» **Dataset excerpts**

•••••

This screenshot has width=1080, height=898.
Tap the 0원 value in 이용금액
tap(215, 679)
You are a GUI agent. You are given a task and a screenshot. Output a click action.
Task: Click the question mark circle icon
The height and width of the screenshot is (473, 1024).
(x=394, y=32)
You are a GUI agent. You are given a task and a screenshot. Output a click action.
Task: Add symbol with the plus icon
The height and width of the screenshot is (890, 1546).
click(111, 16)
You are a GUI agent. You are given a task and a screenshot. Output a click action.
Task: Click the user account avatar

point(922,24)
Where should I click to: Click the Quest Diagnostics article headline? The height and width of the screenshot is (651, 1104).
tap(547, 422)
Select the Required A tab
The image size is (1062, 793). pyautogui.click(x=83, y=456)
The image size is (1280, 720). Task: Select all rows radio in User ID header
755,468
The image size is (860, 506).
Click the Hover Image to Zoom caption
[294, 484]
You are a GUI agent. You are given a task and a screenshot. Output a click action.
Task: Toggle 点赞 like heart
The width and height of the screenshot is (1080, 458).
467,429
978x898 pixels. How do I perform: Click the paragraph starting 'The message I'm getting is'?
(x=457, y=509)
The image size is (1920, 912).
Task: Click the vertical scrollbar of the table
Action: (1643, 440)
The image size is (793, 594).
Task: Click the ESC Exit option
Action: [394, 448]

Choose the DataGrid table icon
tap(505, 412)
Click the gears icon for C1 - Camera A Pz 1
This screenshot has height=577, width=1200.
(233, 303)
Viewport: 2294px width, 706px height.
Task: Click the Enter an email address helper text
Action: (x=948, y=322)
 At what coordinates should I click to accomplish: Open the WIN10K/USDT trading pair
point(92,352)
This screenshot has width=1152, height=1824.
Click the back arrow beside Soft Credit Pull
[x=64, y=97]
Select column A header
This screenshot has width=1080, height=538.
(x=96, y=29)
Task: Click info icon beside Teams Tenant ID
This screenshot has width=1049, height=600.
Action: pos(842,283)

•••••

» **Assigned task**
Exactly reproduce the lines that run from the line with "Click the Hover Image to Zoom caption" through the last line of the records, inclusive.

» **Solution to this task**
Click the Hover Image to Zoom caption
[294, 484]
You are a GUI agent. You are given a task and a screenshot. Output a click action.
Task: Toggle 点赞 like heart
The width and height of the screenshot is (1080, 458).
467,429
978x898 pixels. How do I perform: Click the paragraph starting 'The message I'm getting is'?
(x=457, y=509)
The image size is (1920, 912).
Task: Click the vertical scrollbar of the table
Action: (1643, 440)
The image size is (793, 594).
Task: Click the ESC Exit option
Action: [394, 448]

Choose the DataGrid table icon
tap(505, 412)
Click the gears icon for C1 - Camera A Pz 1
This screenshot has height=577, width=1200.
(233, 303)
Viewport: 2294px width, 706px height.
Task: Click the Enter an email address helper text
Action: (x=948, y=322)
 At what coordinates should I click to accomplish: Open the WIN10K/USDT trading pair
point(92,352)
This screenshot has width=1152, height=1824.
Click the back arrow beside Soft Credit Pull
[x=64, y=97]
Select column A header
This screenshot has width=1080, height=538.
(x=96, y=29)
Task: Click info icon beside Teams Tenant ID
This screenshot has width=1049, height=600.
Action: pos(842,283)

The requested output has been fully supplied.